A practical rule: a domain scoring below 50 almost always has a crawler or extractability problem to solve before anything else. Sites in the 50 to 80 range usually win the most by strengthening authority and entity signals.
Run your GEO audit automatically
Skip the manual guesswork for your baseline. The TopOnSeek AI Visibility Checker scores your site across all six GEO pillars and benchmarks you against competitors in minutes, so you know exactly where to focus.
Frequently asked questions
How often should I run a GEO audit?
Run a full audit quarterly, since AI crawler policies, schema standards, and model behavior change fast. Check crawler access and server logs monthly, because a single CDN update or robots.txt edit can silently block AI bots overnight.
Is a GEO audit different from an SEO audit?
Yes, though they overlap. An SEO audit optimizes for rankings in a list of links. A GEO audit optimizes for being read, trusted, and cited inside an AI-generated answer, which adds new checks for AI crawler access, content extractability, and entity signals that traditional SEO audits ignore.
Which tools do I need to run one?
At minimum: a browser to inspect robots.txt and page source, a schema validator, PageSpeed Insights, and access to your server logs. An automated scanner like our AI Visibility Checker speeds up the baseline, and you can compare specialized options in our roundup of the best GEO tools.
How long until a GEO audit shows results?

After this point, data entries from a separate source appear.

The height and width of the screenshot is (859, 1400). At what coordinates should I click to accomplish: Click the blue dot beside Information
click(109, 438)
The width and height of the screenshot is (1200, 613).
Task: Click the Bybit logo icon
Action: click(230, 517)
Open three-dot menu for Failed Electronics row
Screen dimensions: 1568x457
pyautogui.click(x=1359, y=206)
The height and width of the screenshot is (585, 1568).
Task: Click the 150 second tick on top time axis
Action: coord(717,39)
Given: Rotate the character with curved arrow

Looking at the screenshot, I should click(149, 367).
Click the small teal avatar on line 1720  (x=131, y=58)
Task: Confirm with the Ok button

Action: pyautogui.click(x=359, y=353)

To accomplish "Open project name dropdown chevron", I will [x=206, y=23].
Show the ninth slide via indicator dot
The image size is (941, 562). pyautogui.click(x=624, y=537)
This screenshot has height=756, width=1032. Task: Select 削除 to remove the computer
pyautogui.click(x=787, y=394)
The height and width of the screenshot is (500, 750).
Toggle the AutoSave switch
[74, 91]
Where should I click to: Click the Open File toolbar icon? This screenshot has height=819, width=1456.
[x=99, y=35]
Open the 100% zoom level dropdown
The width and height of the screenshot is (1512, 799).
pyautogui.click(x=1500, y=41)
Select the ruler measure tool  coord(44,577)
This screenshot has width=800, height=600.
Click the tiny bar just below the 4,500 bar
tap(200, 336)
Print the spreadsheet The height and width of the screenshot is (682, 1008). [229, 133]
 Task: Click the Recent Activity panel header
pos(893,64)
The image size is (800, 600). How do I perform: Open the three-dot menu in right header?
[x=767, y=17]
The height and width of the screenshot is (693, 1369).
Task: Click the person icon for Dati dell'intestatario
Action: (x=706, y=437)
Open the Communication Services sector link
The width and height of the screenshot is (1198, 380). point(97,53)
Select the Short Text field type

Crawler-access fixes can surface in AI answers within days to a few weeks as bots recrawl. Authority and entity improvements take longer, often one to three months, because models need to encounter consistent signals across multiple sources before they update how they describe your brand.
Conclusion
A GEO audit turns “why isn’t AI recommending us?” into a concrete, prioritized action list. Work through the six pillars in order, clear the crawler and extractability blockers first, then build the authority and entity signals that earn citations. Start with an automated baseline from the AI Visibility Checker, fix what it surfaces using the manual checks above, and re-audit each quarter. The brands that treat AI visibility as a measurable discipline today are the ones models will name tomorrow.